Writing Regular Expressions | Internet Forensics

Let's look at some simple regular expression examples:

 PS C:\> "SAPIEN Press" -match "\w" True PS C:\> $matches Name                           Value ----                           ----- 0                              S PS C:\> "SAPIEN Press" -match "\w*" True PS C:\> $matches Name                           Value ----                           ----- 0                              SAPIEN PS C:\> "SAPIEN Press" -match "\w+" True PS C:\> $matches Name                           Value ----                           ----- 0                              SAPIEN PS C:\> "SAPIEN Press" -match "\w* \w*" True PS C:\> $matches Name                           Value ----                           ----- 0                              SAPIEN Press PS C:\>

The first example compares the string "SAPIEN Press" to the pattern \w. Recall that comparison results are automatically stored in the $matches variable. As you can see, \w matches "S". Why doesn't it match "SAPIEN" or "SAPIEN Press"? The \w pattern means any word, even a single character word. If we want to match a complete word, then we need to use one of the regular expression qualifiers. For example, you can see the second and third examples use \w* and \w+ respectively. In this particular example, these patterns return the same results.

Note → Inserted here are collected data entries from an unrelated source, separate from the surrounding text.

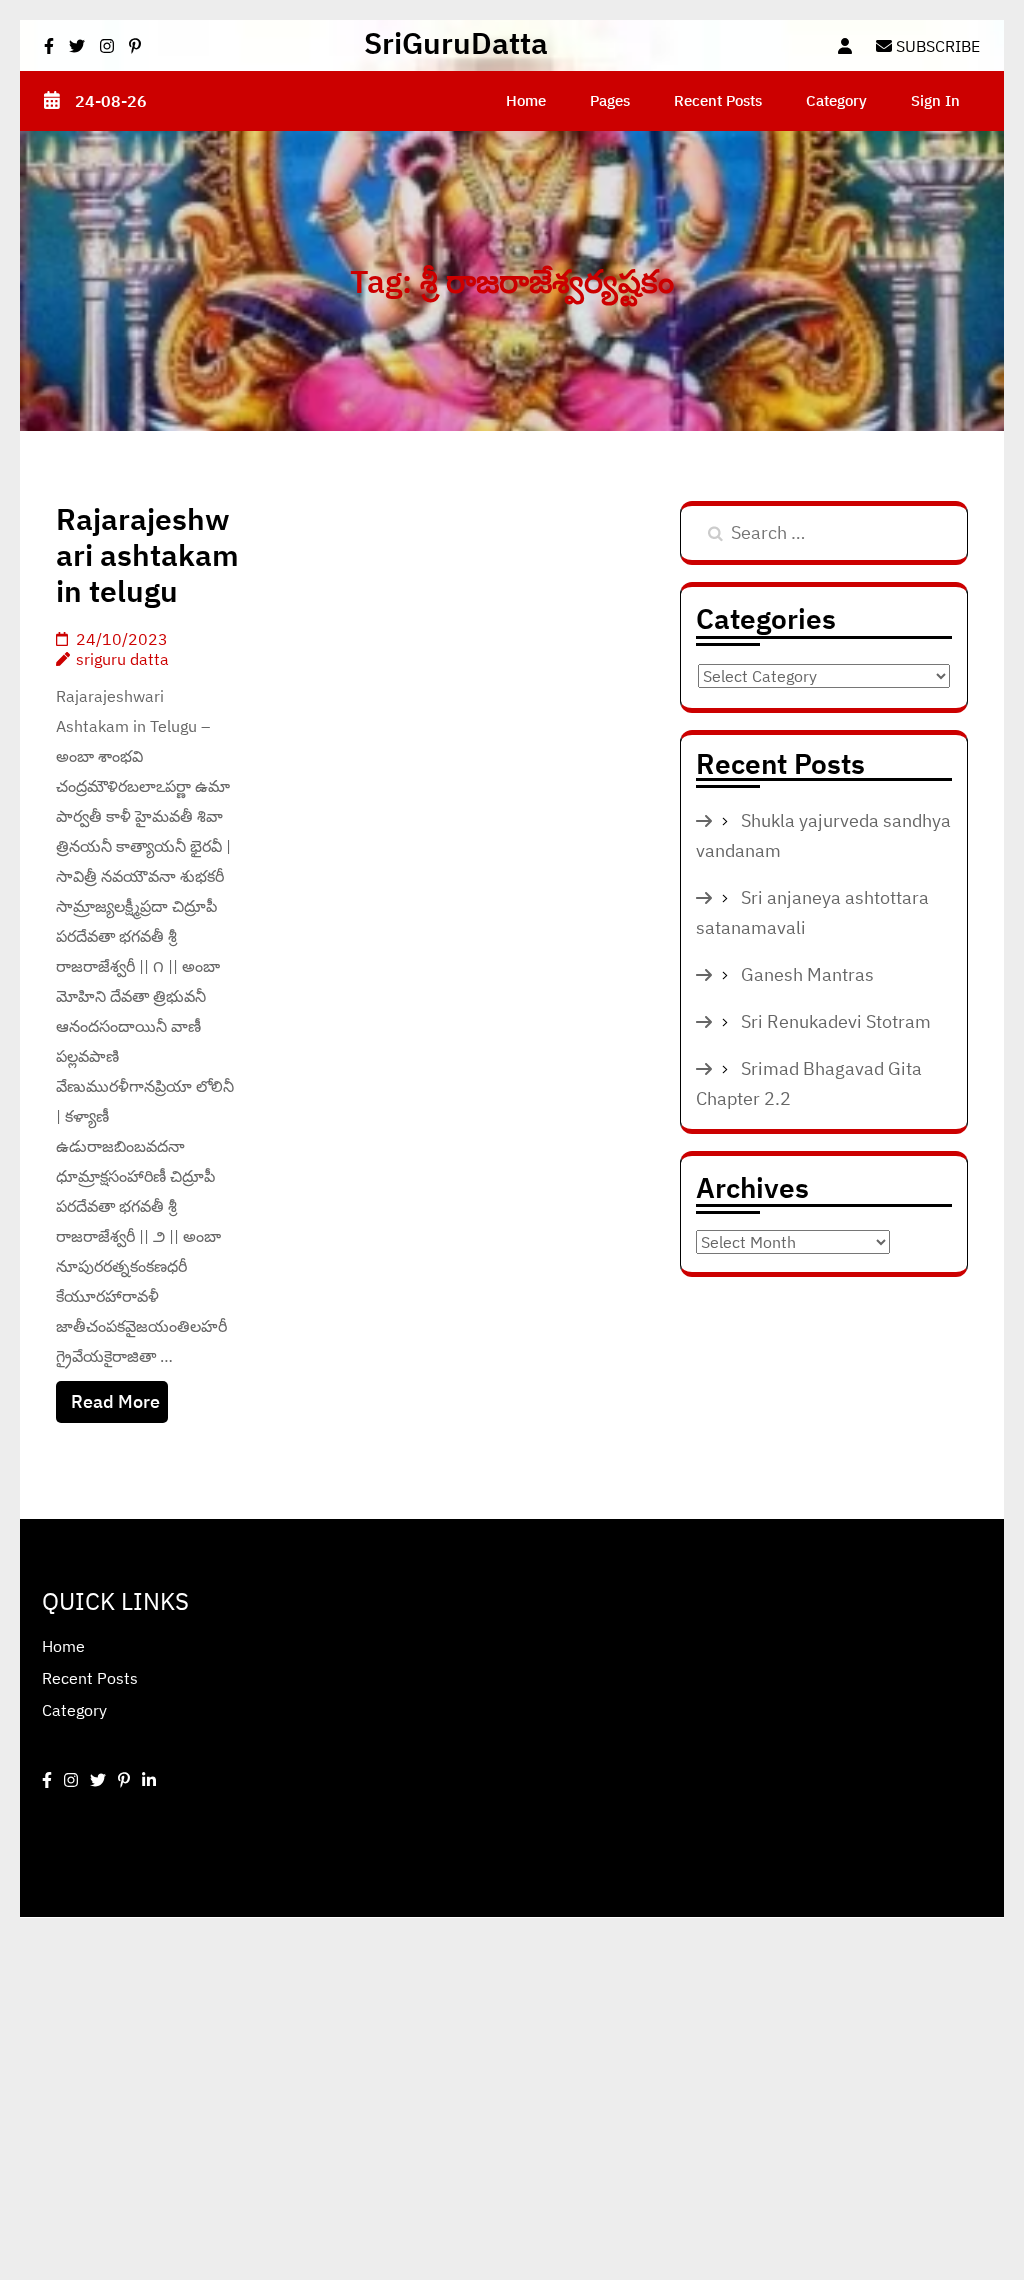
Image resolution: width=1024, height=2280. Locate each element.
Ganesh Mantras (807, 974)
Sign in (935, 100)
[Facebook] (47, 1780)
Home (526, 100)
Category (836, 100)
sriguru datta (122, 659)
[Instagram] (71, 1780)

If we want to match a two word phrase, then we would use an example like the last one using \w* \w*. If we're testing a match for "SAPIEN Press PowerShell", then we'd use something like this:

 PS C:\> "SAPIEN Press Powershell" -match "\w* \w*" True PS C:\> $matches Name                           Value ----                           ----- 0                              SAPIEN Press PS C:\>

This also matches, but as you can see it only matches the first two words. If we want to specifically match a two word pattern, then we need to qualify our regular expression so it starts and ends with a word:

 PS C:\> "SAPIEN Press Powershell" -match "^\w* \w*$" False PS C:\> "SAPIEN Press" -match "^\w* \w*$" True PS C:\>

The recommended best practice for strict regular expression evaluation is to use the ^ and $ qualifiers to denote the beginning and end of the matching pattern.

Here's another example:

 PS C:\> "1001" -match "\d" True PS C:\> $matches Name                           Value ----                           ----- 0                              1 PS C:\> "1001" -match "\d+" True PS C:\> $matches Name                           Value ----                           ----- 0                              1001 PS C:\>

In the first example, the digit matching pattern is used to get a TRUE result. However, $matches shows it only matched the first digit. Using \d+ in the second example returns the full value.

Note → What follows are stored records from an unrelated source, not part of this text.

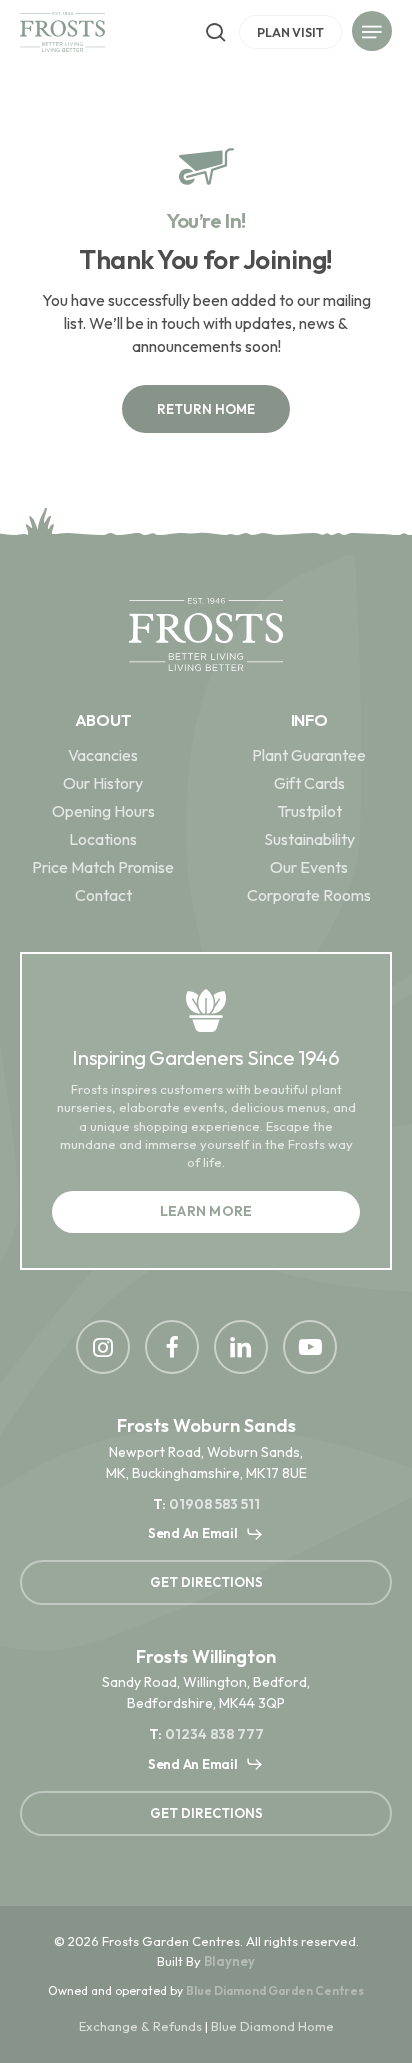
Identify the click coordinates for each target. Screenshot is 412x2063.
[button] (372, 35)
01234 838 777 (214, 1734)
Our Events (309, 867)
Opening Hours (103, 811)
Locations (103, 839)
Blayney (229, 1961)
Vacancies (103, 755)
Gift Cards (309, 783)
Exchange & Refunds (140, 2026)
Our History (103, 783)
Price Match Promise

If we want the number to be four digits, then we can use a qualifier like this:

 PS C:\> "1001" -match "\d{4,4}" True PS C:\> "101" -match "\d{4,4}" False PS C:\>

The qualifier {4,4} indicates that we want to find a string with at least four matches. In this case, that would be an integer (\d) and no more than 4. When we use the regular expression to evaluate 101 it returns TRUE.

The following example shows a regular expression that is evaluating a UNC path string:

 PS C:\> "\\file01\public" -match "^\\\\w*\w*\\\w*$" True PS C:\> $matches Name                          Value ----                          ----- 0                             \\file01\public PS C:\>

This example looks a little confusing, so let's break it apart. First, we want an exact match so we're using ^ and $ to denote the beginning and end of the regular expression. We know the server name and path will be alphanumeric words, so we can use \w. Because we want the entire word we'll use the * qualifier. All that's left are the \\ and \ characters in the UNC path. Remember that \ is a special character in regular expressions. If we want to match the \ character itself, then we need to "escape" it using another \ character. In other words, each \ will become \\. So the elements of the regular expression break down to:

 ^ (beginning of expression) \\    \\\\ \w* (servername) \ \\ \w* (sharename) $ (end of expression)

Putting this all together we end up with ^\\\\w*\\\w*$. As you can see in the example, this is exactly what we get.

Here's a regular expression pattern to match an IP address:

 PS C:\> "192.168.100.2" -match "^\d+\.\d+\.\d+\.\d+$" True PS C:\> $matches Name                          Value ----                          ----- 192.168.100.2 PS C:\> "192.168.100" -match "^\d+\.\d+\.\d+\.\d+$" False PS C:\>

This should begin to look familiar. We're matching digits and using the \ character to escape the period character since the period is a special regular expression character. By using the beginning and end of expression characters, we also know that we'll only get a successful match on a string with 4 numbers that are separated by periods. Of course there's more to an IP address than four numbers. Each set of numbers can't be greater than three digits long. Here's how we can construct a regular expression to validate that:

 PS C:\> "192.168.100.2" -match "^\d{1,3}\.\d{1,3}\.\d{1,3}\.\d{1,3}$" True PS C:\> "172.16.1.2543" -match "^\d{1,3}\.\d{1,3}\.\d{1,3}\.\d{1,3}$" False PS C:\>

The first example matches because each dotted octet is between 1 and 3 digits. The second example fails because the last octet is 4 digits.